TEXTO PARA ANÁLISE ->
□ □ □ □ □ □ □

Podem ter. A síndrome de couvade compreende a depressão no seu conjunto de sintomas, assim como outros sintomas que são coincidentes com os da depressão: alterações no sono e no apetite, cansaço, irritabilidade, agitação, diminuição da libido e menor capacidade de concentração. Além disso, também há estudos que nos mostram que o stress, a ansiedade e a depressão aumentam a probabilidade de desenvolver esta síndrome, quase como se fosse causa e efeito.

Que mitos importa desmistificar?

□ □ □ □ □ □ □

DADOS FORNECIDOS ->

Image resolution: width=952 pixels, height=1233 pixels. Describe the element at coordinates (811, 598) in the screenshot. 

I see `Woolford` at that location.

□ □ □ □ □ □ □

CONJUNTO DE EXERCÍCIOS ->
(A) No texto sobre a síndrome de couvade, que sintomas são indicados como coincidentes com os da depressão?
(B) Com base no texto sobre a síndrome de couvade, explique porque é que essa síndrome está associada à depressão.
(C) Prossiga o texto sobre a síndrome de couvade a partir do ponto em que termina.
As linhas apresentadas provêm de uma fonte distinta da do texto.

RESPOSTAS POR TAREFA ->
(A) Alterações no sono e no apetite, cansaço, irritabilidade, agitação, diminuição da libido e menor capacidade de concentração.

(B) A síndrome de couvade inclui a depressão no seu conjunto de sintomas, além de outros sintomas coincidentes com os da depressão. Há também estudos que mostram que o stress, a ansiedade e a depressão aumentam a probabilidade de desenvolver a síndrome, quase numa relação de causa e efeito.

(C)
A depressão em si mesma, independentemente da pessoa que afeta, é uma patologia ainda hoje longe de ser socialmente encarada como uma outra doença qualquer. Muitas vezes ela não é apenas desvalorizada, como se culpabilizam os seus portadores por sofrerem de depressão. Este cenário que já não é bom, agrava-se quando a depressão se observa em indivíduos que acabaram de ser mães ou pais, porque ainda se pensa que este momento deve ser o mais feliz, sereno e bonito da vida dos pais. Quando é vivido com angústia e tristeza, surge então a vergonha e culpa. Mas a verdade é que o período perinatal é um dos momentos mais vulneráveis para o surgimento de doença mental.

A depressão perinatal paterna devia ser considerada um problema de saúde pública, e como tal, reconhecido por profissionais de saúde e pela população geral para que mais facilmente se possam reconhecer as causas e os sinais, com o objetivo da prevenção e detecção precoce. A participação em aulas, cursos e workshops para a preparação dos pais para a parentalidade assim como os incentivos do Estado Social (licenças de parentalidade), estão associadas a uma atitude mais positiva face à parentalidade, mas ainda há muito caminho a percorrer no que toca à saúde mental perinatal.